在留資格取消事例からみる外国人採用における注意点
法務省 出入国在留管理庁は、令和3年5月21日、令和2年の「在留資格取消件数」の取りまとめ結果を公開しました。
令和2年に出入国管理及び難民認定法に基づき、在留資格取消がされたのは、1,210件で、前年に比べ217件(21.9%)増加となり過去最高となっています。
在留資格別では、「技能実習」が561件(46.4%)と最も多く、次いで、「留学」が524件(43.3%)と、この2つで約9割を占めており、在留資格取消の焦点は「技術・人文知識・国際業務」などの高度専門職ではなく、技能実習と留学であることがわかります。
国籍・地域別にみると,ベトナムが711件(58.8%)と最も多く、2位の中国(統計上、台湾・香港等は含まれていない)が162件(13.4%)であり、ベトナムが圧倒的に多いことがわかります。これは、近年、ベトナムからの労働者の増加もトップであり、人数増加に相関している部分があるとみられます。
取消事由別にみると、第5号(在留資格外の活動を行う)が616件(50.9%)と最も多く、次いで、第6号(在留資格での活動を3ヶ月していない)が493件(40.7%)とこの2つが多くなっています。

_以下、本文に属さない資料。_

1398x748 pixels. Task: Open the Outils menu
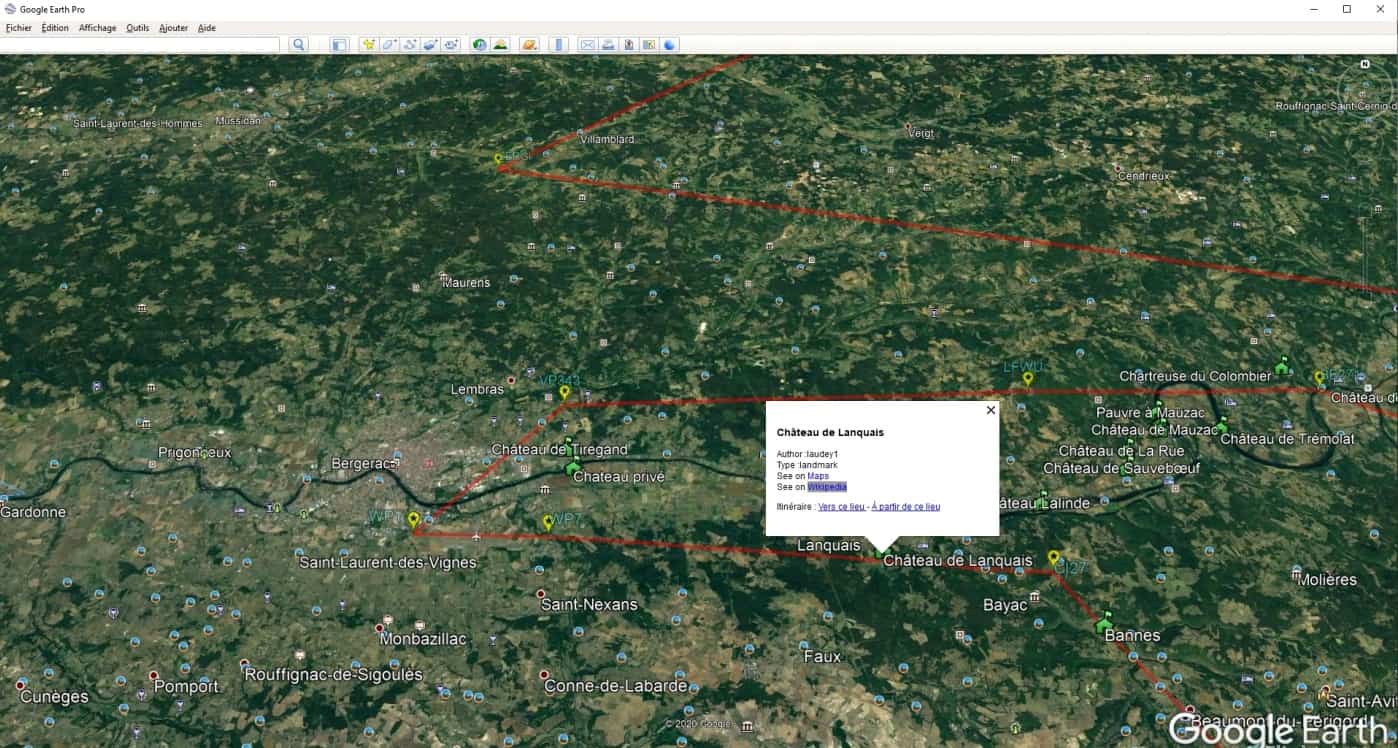137,28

取消の具体例をみますと、外国人を採用するうえでの注意点がみえてくる部分がありますので、ご紹介します。
□取消の具体例
・「日本人の配偶者等」の在留資格を得るために、日本人との婚姻を偽装した。
・「日本人の配偶者等」の在留資格の者が離婚後もそのままの在留資格で在留していた。
・「家族滞在」の在留資格で扶養者の勤務先等について虚偽記載した。
・「留学」の在留資格の者が学校を除籍されたにもかかわらず、そのままの在留資格でアルバイトをしていた。

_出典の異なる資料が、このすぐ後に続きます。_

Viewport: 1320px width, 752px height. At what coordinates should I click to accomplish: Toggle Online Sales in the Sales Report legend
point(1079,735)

・「技能実習」の在留資格の者が実習先から失踪し、他社で就業していた。
上記からみえてくるのは、このようなトラブルに巻き込まれないためには、採用段階で十分に実態確認をされておくことが重要であり、完全ではないとしても一定程度の予防ができるのではないかと考えます。例えば、以下のような確認をされることが考えられるかもしれません。
□採用段階におけるトラブル回避の対応例
・「日本人の配偶者等」「家族滞在」の在留資格である場合は、戸籍や住民票などで婚姻の事実(最新状況として、離婚していないか)を確認する。配偶者の実態確認のため、電話などで挨拶させてもらう。

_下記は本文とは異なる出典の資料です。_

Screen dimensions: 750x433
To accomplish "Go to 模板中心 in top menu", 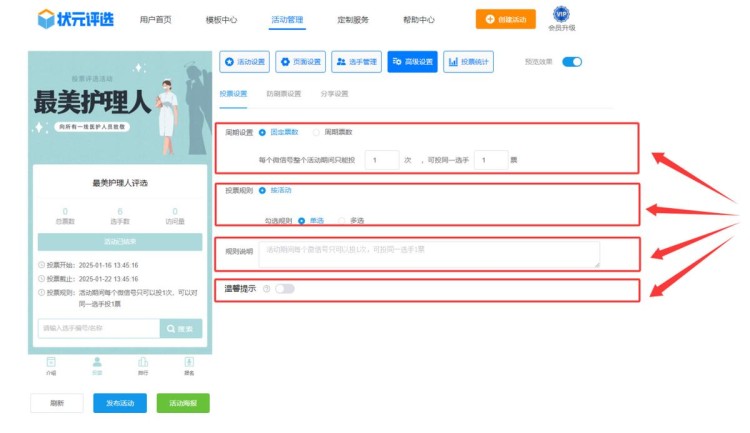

・「留学」の在留資格の場合は、学校へ連絡を入れ、在籍状況、出席実態を確認する。
・「技能実習」の在留資格の場合は、前職の会社で在籍のままとなっていないか、トラブルになっていないか、状況確認をする。
要らぬトラブルに巻き込まれないよう、予防策が講じられるところは実施しておきたいところです。
<参考法令>
出入国管理及び難民認定法
(在留資格の取消し)
第二十二条の四
五 別表第一の上欄の在留資格をもつて在留する者が、当該在留資格に応じ同表の下欄に掲げる活動を行つておらず、かつ、他の活動を行い又は行おうとして在留していること(正当な理由がある場合を除く。)。
六 別表第一の上欄の在留資格をもつて在留する者が、当該在留資格に応じ同表の下欄に掲げる活動を継続して三月(高度専門職の在留資格(別表第一の二の表の高度専門職の項の下欄第二号に係るものに限る。)をもつて在留する者にあつては、六月)以上行わないで在留していること(当該活動を行わないで在留していることにつき正当な理由がある場合を除く。)。